### SUAS INSTRUÇÕES
Transcreva integralmente o texto sobre a Revolução Farroupilha, sem qualquer alteração.

### TEXTO FORNECIDO
○ ○ ○ ○

Segundo Calvet Fagundes, “a revolução, neste primeiro quartel
de 1837, havia atingido a sua segunda fase – a de insurreição
popular, deixando de pertencer, como até aqui, apenas aos
‘coronéis’ fazendeiros e oficiais superiores da tropa regular.”
(FAGUNDES, 1989, p. 200)
É
nesse contexto que, em 10 de setembro de 1837, aconteceu a fuga
de Bento Gonçalves do Forte do Mar — com a ajuda dos maçons e
dos “sabinos” baianos —, e ele retornou ao Rio Grande do Sul,
assumindo a Presidência da República e o comando do Exército
farroupilha.
Em
abril de 1838, em uma importante vitória, três mil farroupilhas
retomaram Rio Pardo – que fora ocupada pelos imperiais – e
derrotaram os 1.700 legalistas que lá estavam, protegidos pela
esquadrilha de canhoneiras de Grenfell. Com a vitória, os
revolucionários se assenhoraram de 8 peças de artilharia, 1.000
armas de infantaria, 8.000 cartuchos, víveres e valores da
pagadoria imperial. Entre mortos e feridos, os legalistas
perderam 300 homens e tiveram 700 prisioneiros. O resto fugiu
rio abaixo, na esquadrilha de Grenfell. Os farroupilhas tiveram
200 baixas, entre mortos e feridos e ficaram donos de Rio Pardo.

○ ○ ○ ○

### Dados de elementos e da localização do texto
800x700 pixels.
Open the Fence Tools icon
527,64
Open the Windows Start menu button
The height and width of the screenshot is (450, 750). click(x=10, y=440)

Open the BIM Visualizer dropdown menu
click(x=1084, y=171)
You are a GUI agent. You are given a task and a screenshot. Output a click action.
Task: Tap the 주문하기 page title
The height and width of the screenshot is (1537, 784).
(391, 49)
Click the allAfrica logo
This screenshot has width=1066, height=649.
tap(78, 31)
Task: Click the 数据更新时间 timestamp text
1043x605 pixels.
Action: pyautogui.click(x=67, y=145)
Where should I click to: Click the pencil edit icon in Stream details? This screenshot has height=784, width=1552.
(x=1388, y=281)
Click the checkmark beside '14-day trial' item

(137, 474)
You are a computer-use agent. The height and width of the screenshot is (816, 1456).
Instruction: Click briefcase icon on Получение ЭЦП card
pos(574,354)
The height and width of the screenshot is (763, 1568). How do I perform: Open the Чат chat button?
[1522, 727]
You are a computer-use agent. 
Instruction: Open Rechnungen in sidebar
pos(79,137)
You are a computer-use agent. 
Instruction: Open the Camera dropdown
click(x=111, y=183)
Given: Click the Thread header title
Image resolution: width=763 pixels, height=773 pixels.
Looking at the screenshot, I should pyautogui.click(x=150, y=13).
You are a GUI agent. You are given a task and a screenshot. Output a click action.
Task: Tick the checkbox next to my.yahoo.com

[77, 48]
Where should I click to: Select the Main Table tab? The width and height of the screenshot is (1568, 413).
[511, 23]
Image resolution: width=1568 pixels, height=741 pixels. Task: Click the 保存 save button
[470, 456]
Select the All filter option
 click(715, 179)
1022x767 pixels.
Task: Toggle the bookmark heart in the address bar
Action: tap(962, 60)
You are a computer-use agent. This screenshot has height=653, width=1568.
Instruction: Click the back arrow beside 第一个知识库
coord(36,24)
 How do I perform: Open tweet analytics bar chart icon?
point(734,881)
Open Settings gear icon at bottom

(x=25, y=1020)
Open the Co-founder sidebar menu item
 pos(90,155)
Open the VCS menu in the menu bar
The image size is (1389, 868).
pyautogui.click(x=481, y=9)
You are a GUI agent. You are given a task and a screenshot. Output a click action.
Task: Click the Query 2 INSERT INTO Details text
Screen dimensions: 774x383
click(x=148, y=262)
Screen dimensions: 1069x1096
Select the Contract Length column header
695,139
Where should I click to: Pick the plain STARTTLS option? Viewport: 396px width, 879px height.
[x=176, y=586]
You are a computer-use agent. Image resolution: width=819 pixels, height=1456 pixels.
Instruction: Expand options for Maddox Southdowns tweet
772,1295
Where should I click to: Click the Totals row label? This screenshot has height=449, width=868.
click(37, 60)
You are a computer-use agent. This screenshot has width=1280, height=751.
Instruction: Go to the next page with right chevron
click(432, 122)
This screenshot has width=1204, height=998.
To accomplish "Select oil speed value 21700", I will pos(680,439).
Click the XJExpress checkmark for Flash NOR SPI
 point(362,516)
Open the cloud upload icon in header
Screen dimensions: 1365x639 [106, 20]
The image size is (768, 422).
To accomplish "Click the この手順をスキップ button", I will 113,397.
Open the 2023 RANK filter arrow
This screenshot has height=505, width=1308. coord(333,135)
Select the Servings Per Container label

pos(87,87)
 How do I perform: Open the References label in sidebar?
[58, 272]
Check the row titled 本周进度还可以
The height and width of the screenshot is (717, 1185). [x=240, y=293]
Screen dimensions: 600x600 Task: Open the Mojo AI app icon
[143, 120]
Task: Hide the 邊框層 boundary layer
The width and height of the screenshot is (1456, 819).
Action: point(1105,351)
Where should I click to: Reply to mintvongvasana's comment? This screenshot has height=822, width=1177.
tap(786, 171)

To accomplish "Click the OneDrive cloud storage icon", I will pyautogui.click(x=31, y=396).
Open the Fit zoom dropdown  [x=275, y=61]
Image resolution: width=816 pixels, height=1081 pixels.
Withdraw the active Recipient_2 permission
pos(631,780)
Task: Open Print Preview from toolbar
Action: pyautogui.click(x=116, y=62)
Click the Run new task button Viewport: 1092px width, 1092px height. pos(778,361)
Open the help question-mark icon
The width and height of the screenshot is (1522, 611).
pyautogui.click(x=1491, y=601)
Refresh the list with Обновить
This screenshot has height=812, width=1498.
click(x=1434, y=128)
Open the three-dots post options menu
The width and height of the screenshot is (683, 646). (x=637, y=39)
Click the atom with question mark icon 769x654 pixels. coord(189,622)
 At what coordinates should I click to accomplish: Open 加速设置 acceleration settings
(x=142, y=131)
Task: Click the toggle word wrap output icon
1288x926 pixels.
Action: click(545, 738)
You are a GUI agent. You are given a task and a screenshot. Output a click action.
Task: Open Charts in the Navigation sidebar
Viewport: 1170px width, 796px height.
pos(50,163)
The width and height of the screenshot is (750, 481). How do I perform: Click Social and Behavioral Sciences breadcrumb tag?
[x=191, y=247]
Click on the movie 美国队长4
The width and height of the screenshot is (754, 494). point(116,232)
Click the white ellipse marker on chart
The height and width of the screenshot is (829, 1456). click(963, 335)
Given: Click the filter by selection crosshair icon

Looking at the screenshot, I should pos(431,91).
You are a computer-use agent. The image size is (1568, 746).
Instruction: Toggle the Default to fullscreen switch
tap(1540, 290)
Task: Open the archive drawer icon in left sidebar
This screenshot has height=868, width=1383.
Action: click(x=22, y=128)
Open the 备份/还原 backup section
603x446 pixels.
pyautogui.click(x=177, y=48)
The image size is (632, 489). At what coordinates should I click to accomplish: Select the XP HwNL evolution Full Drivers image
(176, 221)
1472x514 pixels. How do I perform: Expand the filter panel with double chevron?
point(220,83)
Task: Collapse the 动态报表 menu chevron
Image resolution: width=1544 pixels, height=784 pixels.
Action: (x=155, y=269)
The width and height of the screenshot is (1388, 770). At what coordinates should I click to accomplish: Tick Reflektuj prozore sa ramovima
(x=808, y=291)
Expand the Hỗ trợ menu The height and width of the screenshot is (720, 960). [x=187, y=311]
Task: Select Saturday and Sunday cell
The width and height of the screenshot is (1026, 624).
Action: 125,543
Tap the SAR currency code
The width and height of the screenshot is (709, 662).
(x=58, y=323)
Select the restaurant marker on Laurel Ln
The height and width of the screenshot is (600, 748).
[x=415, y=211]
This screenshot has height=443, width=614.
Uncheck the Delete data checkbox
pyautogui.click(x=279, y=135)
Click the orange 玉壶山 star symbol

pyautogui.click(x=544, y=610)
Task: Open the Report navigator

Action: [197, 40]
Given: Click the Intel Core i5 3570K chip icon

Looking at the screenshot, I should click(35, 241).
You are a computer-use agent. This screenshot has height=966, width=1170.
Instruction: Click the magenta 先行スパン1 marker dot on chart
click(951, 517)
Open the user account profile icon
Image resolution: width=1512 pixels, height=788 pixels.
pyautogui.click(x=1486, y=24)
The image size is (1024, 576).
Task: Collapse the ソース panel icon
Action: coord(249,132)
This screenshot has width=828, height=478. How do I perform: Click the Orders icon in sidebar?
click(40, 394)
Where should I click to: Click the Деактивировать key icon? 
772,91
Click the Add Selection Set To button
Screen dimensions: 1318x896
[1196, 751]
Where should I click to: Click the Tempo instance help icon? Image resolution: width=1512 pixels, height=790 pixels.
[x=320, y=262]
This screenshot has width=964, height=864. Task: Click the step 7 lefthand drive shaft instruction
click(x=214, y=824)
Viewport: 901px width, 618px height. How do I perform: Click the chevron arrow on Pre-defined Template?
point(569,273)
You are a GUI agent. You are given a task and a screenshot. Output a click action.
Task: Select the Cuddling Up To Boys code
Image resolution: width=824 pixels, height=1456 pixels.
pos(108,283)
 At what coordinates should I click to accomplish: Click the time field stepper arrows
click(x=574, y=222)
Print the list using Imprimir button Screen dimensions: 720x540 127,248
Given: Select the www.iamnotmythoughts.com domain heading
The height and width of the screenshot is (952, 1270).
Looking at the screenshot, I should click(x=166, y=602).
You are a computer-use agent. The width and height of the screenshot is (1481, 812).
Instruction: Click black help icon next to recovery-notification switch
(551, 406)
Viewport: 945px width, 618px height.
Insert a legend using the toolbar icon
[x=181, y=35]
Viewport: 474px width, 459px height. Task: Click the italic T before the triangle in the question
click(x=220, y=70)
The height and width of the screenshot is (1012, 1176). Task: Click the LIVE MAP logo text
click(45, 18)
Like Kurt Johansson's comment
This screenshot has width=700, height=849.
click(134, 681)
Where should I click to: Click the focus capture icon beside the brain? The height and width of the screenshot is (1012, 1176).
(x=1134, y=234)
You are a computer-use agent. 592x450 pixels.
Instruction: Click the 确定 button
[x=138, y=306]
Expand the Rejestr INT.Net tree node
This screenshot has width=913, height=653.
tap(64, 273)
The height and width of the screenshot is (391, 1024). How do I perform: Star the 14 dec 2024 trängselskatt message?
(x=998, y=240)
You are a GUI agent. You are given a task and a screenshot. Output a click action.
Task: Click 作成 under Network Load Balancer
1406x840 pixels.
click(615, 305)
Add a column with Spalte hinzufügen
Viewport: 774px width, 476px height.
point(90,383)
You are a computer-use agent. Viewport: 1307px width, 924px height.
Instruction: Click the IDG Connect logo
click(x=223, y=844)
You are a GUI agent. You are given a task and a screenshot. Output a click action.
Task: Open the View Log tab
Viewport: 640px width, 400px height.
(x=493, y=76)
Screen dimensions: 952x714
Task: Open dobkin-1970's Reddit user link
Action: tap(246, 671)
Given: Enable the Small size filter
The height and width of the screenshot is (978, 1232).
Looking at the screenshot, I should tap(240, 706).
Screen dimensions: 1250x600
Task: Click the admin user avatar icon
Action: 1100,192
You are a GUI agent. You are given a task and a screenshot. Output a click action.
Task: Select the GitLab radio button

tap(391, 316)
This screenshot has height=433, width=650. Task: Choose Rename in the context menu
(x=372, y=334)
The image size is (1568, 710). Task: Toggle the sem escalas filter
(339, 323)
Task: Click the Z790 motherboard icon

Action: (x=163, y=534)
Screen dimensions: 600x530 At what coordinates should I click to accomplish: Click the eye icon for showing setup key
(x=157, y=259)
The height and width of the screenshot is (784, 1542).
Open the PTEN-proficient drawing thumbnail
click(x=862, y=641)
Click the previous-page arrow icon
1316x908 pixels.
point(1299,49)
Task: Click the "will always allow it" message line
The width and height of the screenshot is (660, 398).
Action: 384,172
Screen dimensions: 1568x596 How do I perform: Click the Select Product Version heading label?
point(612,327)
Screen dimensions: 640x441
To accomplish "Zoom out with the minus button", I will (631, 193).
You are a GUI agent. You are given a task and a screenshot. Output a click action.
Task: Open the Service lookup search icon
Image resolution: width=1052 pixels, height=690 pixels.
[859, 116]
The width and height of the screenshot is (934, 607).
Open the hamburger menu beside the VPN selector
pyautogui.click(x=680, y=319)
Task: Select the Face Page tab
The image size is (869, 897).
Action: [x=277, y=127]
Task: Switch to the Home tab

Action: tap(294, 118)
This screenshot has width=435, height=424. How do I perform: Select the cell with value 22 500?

○ ○ ○ ○

### RESULTADO DO EXERCÍCIO
Segundo Calvet Fagundes, “a revolução, neste primeiro quartel
de 1837, havia atingido a sua segunda fase – a de insurreição
popular, deixando de pertencer, como até aqui, apenas aos
‘coronéis’ fazendeiros e oficiais superiores da tropa regular.”
(FAGUNDES, 1989, p. 200)
É
nesse contexto que, em 10 de setembro de 1837, aconteceu a fuga
de Bento Gonçalves do Forte do Mar — com a ajuda dos maçons e
dos “sabinos” baianos —, e ele retornou ao Rio Grande do Sul,
assumindo a Presidência da República e o comando do Exército
farroupilha.
Em
abril de 1838, em uma importante vitória, três mil farroupilhas
retomaram Rio Pardo – que fora ocupada pelos imperiais – e
derrotaram os 1.700 legalistas que lá estavam, protegidos pela
esquadrilha de canhoneiras de Grenfell. Com a vitória, os
revolucionários se assenhoraram de 8 peças de artilharia, 1.000
armas de infantaria, 8.000 cartuchos, víveres e valores da
pagadoria imperial. Entre mortos e feridos, os legalistas
perderam 300 homens e tiveram 700 prisioneiros. O resto fugiu
rio abaixo, na esquadrilha de Grenfell. Os farroupilhas tiveram
200 baixas, entre mortos e feridos e ficaram donos de Rio Pardo.